Tolomanoski hopes to nurture the burgeoning creative scene and provide a space where all are welcome. “We believe in community. We want to spread arts and culture and have people feel mentally stimulated as well as have fun,” he says. “Ideally, I want to keep this growing and have this building continue to be a hub for artists — that’s why it was created. If anything comes from this, I would hope it’s that any creative being (or non) can come here and feel a part of the community.”
Tolomanoski will be opening his art studio at 1108 R Street on Sept. 10-11 for the Verge Center for the Arts’ Sac Open Studio Tours.
Can you talk about your path as an artist and life at the WAL?
First Friday is where I began showing my artwork almost seven years ago at the WAL. A few years later I started taking my artwork to festivals and participated in local pop-ups.
Living at the WAL in downtown Sacramento has given me so much opportunity, especially with showcasing my artwork. I was able to reignite my creativity in this building. I’ve been able to have my ideas come to life and further develop my art and business.
Were you always an artist or was it something you discovered later in life?

============================================================

## Given request 1:
In the dataset rows, from the line with "Click the MP3" through the end of the rows, switch "screenshot" to "snapshot" and leave everything else unchanged. Give back only those lines.

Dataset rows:
============================================================

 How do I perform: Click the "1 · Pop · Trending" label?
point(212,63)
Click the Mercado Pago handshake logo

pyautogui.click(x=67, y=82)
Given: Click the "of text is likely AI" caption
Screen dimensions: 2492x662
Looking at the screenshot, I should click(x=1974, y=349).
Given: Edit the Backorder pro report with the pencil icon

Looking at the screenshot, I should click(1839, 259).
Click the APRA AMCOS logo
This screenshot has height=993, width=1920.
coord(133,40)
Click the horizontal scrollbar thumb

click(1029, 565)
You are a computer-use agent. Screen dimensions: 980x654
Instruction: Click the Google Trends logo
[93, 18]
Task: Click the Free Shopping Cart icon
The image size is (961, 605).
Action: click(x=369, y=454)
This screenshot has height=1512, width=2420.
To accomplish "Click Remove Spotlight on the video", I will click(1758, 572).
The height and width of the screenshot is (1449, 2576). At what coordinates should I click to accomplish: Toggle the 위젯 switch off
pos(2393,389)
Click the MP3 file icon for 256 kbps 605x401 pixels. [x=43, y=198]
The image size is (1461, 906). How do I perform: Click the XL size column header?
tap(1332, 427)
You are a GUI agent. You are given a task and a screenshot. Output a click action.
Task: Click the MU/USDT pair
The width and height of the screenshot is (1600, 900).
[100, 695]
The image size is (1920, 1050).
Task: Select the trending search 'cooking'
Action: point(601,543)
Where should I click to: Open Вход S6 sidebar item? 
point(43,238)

============================================================

## Given request 2:
Pick up the interview with the artist living at the WAL and continue it from its last line.

## Exercise answer 1:
Click the MP3 file icon for 256 kbps 605x401 pixels. [x=43, y=198]
The image size is (1461, 906). How do I perform: Click the XL size column header?
tap(1332, 427)
You are a GUI agent. You are given a task and a snapshot. Output a click action.
Task: Click the MU/USDT pair
The width and height of the snapshot is (1600, 900).
[100, 695]
The image size is (1920, 1050).
Task: Select the trending search 'cooking'
Action: point(601,543)
Where should I click to: Open Вход S6 sidebar item? 
point(43,238)

## Exercise answer 2:
I was very creative as a child. I would draw a lot and doodle, especially in class when I was bored. I was mostly into music and fashion. I enjoyed art but truly immersed myself in it while attending Centenary University (a private liberal arts college in New Jersey).
What themes do you explore in your work?
The themes I like to explore in my artwork are that of the human psyche and what it means to be alive; the connectedness we all share and how much more alike we are than we tend to admit. I consider my artwork to be psychological, dealing with inner and external influences. Like many artists you’ll find love, betrayal, death, life, rebirth, conflict, equality, religion — matters we all deal with while existing. The human condition is what I like to express — hopefully people can relate. I like to use bright, vibrant colors for the most part. It’s what inspires me.
What’s your creative process like?
The creation process varies. Sometimes I’m inspired by a word, thought or sentence. I start out with my background (the backdrop of the collage) and go from there. When I begin to create a piece or explore concepts or ideas, having my background enables me to push to the next phase. I start out organically but as a piece evolves, it becomes purposeful and not so random.
A lot of thought and editing goes into each piece. The materials I use are paper, photographs, drawings and images from magazines and books. I like to do research and collect my inventory, recycling an image that may have been overlooked by the observer in its prior use. I like to use older publications as much as possible. I’ve been collecting images throughout the years.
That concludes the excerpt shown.